Lyuba is a 37,000-year-old mummified baby mammoth that was found on the Yamal Peninsula in the northern Siberia region of Russia in 2007. Found near the Yuribei River by a reindeer herder, after a thorough study of the corpse, traces of mud were found in the esophagus of the baby mammoth, leading to the conclusion that the baby had died of suffocation in mud when approximately six months old.

Lyuba is just one of the well-preserved soft tissue samples of pre-historic animal remains found in Russia. In the last few weeks, very well-preserved remains of foal that lived 40,000 years ago were found in the Batagaika crater in Russia. In the region of Yakutsk, as much as eighty percent of the preserved soft tissue from the Pleistocene and Holocene ages have been found. A baby woolly rhino was found in 2015 that turned out to have strawberry blonde coat. In 2016, cave lion cubs that lived 12,000 years ago were found in Siberia. Just last month, a sample of a species of pygmy mammoth with golden fur was unearthed in Siberia. Based on the number and preservation quality of samples found thus far in the heavily permafrosted area, a rich array of untouched and well-preserved soft tissue samples containing potentially viable DNA is just waiting to be found. As Dr. Lena Grigorieva has said, “There is no such unique material anywhere else in the world.”

With the eventual goal of returning long-extinct animals to life, several questions immediately come to mind. Would this venture even be viable? In 2003, a bucardo (a species of ibex found in the Pyrenees that went extinct in 1997) was brought back from extinction when cells collected from the last bucardo were used to create hybrid goat-bucardo egg cells. The eggs were implanted into living hybrids of domestic goats mixed with Spanish ibex. One egg managed to be implanted successfully and was carried to term. However, the poor baby bucardo died within ten minutes of her first breath. Such life-threatening defects could surely be dealt with, allowing the extinct animals to be successfully born again. But would that be a good idea? Where would such creatures live, and how would they be cared for? Their native landscape and source of food would surely be vastly different or completely, irretrievably, gone by now, so how would the animals cope with their new lives?
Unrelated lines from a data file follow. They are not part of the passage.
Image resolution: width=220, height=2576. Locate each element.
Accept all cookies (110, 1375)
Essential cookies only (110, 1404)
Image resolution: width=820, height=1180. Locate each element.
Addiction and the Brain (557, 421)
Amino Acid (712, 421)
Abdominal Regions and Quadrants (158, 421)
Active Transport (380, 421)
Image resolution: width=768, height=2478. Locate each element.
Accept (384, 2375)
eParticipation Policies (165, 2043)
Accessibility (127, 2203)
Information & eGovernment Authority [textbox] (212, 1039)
Another ethical and perhaps more hard-hitting consideration is what might be done is well enough preserved human soft tissue is found. As has been pointed out, finding and studying remains from ancient human settlements from the north-eastern region of Russia could be very beneficial for studying the unique genetic structure of the long-dead people and learning more about rare genetic disorders. But what would be the implications if the recovered soft tissue samples could be used to recreate living ancient humans?

Whether or not scientists are able to successfully return ancient animals or humans from extinction, there is undoubtedly much to be learned from studying the remains found in the frozen ground of Siberia. With access to the many varied types of well-preserved remains that have been and will likely continue to be found in the area, many interesting and informative discoveries could be made, and each one could tell us more about pre-historic life. A research institute focusing on the study of paleo-genetics in Siberia will lead to new knowledge of what the earth was like over ten thousand years ago, and even to the possibility of animals such as the woolly mammoth walking the earth again.